In my program I use a lot of integer division by 10^x and integer mod function of power 10.
For example:
unsigned __int64 a = 12345;
a = a / 100;
...
You can also take a look at the libdivide project. It is designed to speed-up the integer division, in the general case.
If the divisor is an explicit compile-time constant (i.e. if your x
in 10^x is a compile-time constant), there's absolutely no point in using anything else than the language-provided /
and %
operators. If there a meaningful way to speed them up for explicit powers of 10, any self-respecting compiler will know how to do that and will do that for you.
The only situation when you might think about a "custom" implementation (aside from a dumb compiler) is the situation when x
is a run-time value. In that case you'd need some kind of decimal-shift and decimal-and analogy. On a binary machine, a speedup is probably possible, but I doubt that you'll be able to achieve anything practically meaningful. (If the numbers were stored in binary-decimal format, then it would be easy, but in "normal" cases - no.)
In fact you don't need to do anything. The compiler is smart enough to optimize multiplications/divisions with constants. You can find many examples here
You can even do a fast divide by 5 then shift right by 1
Not unless you're architecture supports Binary Coded Decimal, and even then only with lots of assembly messiness.

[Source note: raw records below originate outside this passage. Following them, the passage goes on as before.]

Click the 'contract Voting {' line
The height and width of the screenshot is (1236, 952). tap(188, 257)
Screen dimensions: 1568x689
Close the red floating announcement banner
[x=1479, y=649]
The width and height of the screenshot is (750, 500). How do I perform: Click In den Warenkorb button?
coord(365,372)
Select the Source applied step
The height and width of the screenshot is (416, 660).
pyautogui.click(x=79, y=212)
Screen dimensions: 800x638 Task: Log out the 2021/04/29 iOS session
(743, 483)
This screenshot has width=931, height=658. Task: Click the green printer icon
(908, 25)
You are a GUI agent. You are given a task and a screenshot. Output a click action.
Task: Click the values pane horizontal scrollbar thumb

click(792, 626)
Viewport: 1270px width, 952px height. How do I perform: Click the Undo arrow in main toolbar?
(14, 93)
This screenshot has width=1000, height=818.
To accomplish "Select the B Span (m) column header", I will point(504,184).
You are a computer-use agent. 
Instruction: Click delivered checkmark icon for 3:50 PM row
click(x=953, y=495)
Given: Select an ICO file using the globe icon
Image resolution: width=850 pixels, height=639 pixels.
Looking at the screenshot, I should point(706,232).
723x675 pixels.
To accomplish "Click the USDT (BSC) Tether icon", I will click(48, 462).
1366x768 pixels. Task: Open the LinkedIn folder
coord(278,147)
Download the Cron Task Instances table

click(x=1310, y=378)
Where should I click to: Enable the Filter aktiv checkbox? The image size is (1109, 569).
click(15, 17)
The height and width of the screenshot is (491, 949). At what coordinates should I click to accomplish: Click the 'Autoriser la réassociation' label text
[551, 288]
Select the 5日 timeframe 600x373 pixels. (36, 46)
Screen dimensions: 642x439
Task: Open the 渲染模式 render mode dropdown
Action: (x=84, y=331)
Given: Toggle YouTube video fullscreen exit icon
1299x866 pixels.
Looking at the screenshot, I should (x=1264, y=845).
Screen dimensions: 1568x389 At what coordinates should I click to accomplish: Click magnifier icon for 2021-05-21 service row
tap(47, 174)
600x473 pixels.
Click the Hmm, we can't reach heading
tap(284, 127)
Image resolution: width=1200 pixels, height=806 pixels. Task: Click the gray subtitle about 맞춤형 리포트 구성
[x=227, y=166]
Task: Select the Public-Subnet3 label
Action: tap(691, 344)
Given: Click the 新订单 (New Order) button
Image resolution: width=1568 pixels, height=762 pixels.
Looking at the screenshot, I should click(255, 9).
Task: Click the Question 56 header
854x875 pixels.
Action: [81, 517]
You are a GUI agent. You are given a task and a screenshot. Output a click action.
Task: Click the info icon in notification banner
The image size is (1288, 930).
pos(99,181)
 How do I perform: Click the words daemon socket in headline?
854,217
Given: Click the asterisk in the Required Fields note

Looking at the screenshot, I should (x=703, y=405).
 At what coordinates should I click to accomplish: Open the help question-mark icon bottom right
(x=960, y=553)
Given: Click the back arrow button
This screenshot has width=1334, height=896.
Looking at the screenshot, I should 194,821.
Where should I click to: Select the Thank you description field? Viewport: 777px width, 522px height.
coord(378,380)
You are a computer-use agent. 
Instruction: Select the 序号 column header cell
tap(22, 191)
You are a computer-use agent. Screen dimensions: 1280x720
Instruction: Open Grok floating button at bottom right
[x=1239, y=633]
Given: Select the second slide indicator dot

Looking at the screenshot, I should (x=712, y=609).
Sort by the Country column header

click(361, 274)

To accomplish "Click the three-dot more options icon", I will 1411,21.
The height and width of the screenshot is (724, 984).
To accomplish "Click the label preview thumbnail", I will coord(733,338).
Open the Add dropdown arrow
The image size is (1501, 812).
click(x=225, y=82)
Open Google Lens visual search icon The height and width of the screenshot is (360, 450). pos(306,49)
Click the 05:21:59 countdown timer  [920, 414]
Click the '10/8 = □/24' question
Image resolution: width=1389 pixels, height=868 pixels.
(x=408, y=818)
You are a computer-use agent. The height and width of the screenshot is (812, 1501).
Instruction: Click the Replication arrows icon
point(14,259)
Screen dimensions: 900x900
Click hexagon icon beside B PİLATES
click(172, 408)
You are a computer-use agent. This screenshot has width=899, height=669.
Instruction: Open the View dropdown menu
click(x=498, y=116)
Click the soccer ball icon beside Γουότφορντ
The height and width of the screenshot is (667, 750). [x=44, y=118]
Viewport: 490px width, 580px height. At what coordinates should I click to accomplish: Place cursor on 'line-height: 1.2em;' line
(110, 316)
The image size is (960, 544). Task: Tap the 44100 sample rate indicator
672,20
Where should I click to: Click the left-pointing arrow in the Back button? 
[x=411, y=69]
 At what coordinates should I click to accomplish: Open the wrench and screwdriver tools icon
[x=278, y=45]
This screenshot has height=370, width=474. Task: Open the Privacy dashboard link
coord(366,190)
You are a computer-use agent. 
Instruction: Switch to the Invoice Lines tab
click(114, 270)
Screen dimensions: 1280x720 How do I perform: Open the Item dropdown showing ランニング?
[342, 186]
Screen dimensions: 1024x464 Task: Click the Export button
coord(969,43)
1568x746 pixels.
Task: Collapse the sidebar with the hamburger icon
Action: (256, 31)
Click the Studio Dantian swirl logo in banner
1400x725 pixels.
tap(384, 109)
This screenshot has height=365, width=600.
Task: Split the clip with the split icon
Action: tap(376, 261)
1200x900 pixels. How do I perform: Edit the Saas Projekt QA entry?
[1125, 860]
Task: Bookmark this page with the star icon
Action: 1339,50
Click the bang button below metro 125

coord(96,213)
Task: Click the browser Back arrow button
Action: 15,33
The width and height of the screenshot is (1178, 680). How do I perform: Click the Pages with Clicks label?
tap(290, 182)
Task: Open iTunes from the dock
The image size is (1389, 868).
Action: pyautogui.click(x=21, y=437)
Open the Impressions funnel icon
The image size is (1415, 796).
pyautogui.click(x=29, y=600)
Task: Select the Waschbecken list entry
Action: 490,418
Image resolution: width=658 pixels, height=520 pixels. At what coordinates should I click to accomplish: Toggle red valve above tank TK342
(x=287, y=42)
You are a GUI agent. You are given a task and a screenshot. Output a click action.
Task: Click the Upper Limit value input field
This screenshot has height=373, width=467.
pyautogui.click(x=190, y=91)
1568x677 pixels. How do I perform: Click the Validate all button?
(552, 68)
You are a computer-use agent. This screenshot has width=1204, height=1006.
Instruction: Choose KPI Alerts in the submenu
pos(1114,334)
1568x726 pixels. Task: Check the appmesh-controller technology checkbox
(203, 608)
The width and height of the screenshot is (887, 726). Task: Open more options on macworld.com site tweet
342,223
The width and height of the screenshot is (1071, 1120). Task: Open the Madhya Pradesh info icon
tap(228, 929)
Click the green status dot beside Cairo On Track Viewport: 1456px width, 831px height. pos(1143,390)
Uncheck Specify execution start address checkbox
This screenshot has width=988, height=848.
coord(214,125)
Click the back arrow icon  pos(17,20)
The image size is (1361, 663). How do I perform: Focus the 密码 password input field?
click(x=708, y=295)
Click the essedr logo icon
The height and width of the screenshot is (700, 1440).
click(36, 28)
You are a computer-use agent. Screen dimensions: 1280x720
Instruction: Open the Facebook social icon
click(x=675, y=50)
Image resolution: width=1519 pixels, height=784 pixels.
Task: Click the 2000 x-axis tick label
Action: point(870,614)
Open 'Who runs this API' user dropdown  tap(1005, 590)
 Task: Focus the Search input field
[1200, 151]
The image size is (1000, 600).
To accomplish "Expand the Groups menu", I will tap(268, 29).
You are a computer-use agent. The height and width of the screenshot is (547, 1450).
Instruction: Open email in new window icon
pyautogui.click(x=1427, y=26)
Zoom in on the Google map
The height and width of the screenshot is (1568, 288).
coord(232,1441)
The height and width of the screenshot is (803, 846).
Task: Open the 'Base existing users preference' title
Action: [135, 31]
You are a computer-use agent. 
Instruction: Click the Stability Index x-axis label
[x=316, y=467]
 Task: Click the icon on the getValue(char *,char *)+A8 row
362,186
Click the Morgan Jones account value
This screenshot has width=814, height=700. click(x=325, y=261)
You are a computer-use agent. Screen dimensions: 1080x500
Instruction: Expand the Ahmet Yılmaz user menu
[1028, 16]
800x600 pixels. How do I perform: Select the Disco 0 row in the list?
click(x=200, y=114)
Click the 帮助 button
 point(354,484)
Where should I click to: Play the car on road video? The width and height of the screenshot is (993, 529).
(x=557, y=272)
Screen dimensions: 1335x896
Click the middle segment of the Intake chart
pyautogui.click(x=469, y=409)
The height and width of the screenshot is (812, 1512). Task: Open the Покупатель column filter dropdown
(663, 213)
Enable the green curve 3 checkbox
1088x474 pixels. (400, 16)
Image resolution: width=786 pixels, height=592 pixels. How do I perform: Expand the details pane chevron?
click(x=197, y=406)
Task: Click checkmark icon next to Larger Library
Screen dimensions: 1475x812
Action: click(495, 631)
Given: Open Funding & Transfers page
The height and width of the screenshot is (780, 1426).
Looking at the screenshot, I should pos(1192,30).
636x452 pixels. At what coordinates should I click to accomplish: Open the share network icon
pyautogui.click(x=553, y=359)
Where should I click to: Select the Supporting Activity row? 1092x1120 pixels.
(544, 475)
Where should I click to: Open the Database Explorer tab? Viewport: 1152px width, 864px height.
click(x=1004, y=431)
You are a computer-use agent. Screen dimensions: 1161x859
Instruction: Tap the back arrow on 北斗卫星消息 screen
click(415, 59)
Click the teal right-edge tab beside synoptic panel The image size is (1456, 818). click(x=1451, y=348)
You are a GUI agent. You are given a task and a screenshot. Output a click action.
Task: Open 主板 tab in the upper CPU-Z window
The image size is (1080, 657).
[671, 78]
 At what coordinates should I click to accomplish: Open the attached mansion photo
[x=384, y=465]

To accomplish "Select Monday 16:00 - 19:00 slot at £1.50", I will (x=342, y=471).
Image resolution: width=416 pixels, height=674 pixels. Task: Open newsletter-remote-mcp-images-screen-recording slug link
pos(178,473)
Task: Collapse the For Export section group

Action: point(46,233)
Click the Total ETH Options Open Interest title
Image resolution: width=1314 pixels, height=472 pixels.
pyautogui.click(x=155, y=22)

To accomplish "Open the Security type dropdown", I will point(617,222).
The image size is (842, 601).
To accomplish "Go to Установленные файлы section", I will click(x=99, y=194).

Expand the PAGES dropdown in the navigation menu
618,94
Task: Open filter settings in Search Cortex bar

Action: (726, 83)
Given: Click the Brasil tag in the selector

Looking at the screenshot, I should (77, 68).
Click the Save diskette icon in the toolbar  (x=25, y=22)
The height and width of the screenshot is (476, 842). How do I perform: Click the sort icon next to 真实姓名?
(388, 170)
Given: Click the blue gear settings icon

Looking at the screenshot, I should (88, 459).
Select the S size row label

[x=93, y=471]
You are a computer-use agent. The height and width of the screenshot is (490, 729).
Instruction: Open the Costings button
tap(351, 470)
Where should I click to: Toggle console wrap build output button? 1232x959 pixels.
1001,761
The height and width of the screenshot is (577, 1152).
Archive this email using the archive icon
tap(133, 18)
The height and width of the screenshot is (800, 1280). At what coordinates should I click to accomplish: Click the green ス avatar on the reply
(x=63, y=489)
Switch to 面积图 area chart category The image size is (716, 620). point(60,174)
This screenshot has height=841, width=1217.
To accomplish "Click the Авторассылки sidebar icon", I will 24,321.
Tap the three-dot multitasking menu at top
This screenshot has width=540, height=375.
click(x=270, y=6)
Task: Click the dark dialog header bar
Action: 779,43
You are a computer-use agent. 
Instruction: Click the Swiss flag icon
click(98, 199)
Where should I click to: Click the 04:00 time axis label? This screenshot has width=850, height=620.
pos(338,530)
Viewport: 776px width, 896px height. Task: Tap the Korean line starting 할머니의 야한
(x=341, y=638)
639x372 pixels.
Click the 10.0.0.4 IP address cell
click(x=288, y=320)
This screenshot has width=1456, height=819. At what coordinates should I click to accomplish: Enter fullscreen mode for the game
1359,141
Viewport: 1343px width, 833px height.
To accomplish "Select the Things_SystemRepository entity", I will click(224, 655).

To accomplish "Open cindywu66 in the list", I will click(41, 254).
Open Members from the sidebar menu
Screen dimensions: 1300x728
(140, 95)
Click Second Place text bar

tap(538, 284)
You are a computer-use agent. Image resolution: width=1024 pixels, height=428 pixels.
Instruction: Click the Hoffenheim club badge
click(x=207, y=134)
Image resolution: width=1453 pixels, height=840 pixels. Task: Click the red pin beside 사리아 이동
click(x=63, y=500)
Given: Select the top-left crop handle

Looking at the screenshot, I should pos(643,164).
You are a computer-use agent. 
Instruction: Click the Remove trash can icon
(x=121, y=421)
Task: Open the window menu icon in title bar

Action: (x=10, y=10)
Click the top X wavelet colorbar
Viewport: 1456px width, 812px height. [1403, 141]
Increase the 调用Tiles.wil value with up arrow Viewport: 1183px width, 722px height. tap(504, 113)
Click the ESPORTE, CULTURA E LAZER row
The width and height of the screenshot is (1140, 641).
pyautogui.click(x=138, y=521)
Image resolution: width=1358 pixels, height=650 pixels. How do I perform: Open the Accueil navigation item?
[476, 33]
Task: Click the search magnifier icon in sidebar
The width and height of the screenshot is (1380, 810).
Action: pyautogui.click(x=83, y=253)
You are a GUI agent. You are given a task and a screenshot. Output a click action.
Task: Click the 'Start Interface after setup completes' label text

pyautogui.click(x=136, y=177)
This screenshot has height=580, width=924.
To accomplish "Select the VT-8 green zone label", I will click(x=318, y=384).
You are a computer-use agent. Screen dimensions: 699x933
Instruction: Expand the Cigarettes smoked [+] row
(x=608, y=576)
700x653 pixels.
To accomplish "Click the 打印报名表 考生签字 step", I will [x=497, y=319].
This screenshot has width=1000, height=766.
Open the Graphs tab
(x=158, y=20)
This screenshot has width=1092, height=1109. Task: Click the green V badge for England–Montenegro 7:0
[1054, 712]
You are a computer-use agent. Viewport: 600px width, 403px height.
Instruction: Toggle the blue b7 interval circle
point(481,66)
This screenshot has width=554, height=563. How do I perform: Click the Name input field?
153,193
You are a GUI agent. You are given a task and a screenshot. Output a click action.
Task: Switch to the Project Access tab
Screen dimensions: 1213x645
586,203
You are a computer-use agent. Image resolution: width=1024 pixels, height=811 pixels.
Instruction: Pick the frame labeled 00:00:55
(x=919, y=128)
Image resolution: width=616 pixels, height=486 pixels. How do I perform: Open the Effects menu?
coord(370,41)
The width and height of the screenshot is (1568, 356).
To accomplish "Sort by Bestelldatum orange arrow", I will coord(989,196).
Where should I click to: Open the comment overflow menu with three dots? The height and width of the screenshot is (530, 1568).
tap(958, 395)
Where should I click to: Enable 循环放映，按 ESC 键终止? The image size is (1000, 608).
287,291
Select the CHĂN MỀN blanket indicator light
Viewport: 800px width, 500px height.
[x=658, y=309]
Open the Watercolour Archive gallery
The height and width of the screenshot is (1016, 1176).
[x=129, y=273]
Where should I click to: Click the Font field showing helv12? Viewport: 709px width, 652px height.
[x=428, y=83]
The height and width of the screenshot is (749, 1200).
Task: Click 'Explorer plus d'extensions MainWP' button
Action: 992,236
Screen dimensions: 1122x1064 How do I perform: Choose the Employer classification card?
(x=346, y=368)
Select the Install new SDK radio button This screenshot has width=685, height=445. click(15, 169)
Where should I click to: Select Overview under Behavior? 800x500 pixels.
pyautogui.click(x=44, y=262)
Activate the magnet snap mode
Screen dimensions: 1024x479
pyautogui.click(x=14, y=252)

If your runtime is genuinely dominated by 10x-related operations, you could just use a base 10 integer representation in the first place.
In most situations, I'd expect the slowdown of all other integer operations (and reduced precision or potentially extra memory use) would count for more than the faster 10x operations.
On a different note instead, it might make more sense to just write a proper version of Div#n# in assembler. Compilers can't always predict the end result as efficiently (though, in most cases, they do it rather well). So if you're running in a low-level microchip environment, consider a hand written asm routine.
#define BitWise_Div10(result, n) { \
/*;n = (n >> 1) + (n >> 2);*/ \
__asm mov ecx,eax \
__asm mov ecx, dword ptr[n] \
__asm sar eax,1 \
__asm sar ecx,2 \
__asm add ecx,eax \
/*;n += n < 0 ? 9 : 2;*/ \
__asm xor eax,eax \
__asm setns al \
__asm dec eax \
__asm and eax,7 \
__asm add eax,2 \
__asm add ecx,eax \
/*;n = n + (n >> 4);*/ \
__asm mov eax,ecx \
__asm sar eax,4 \
__asm add ecx,eax \
/*;n = n + (n >> 8);*/ \
__asm mov eax,ecx \
__asm sar eax,8 \
__asm add ecx,eax \
/*;n = n + (n >> 16);*/ \
__asm mov eax,ecx \
__asm sar eax,10h \
__asm add eax,ecx \
/*;return n >> 3;}*/ \
__asm sar eax,3 \
__asm mov dword ptr[result], eax \
}
Usage:
int x = 12399;
int r;
BitWise_Div10(r, x); // r = x / 10
// r == 1239
Again, just a note. This is better used on chips that indeed have really bad division. On modern processors and modern compilers, divisions are often optimized out in very clever ways.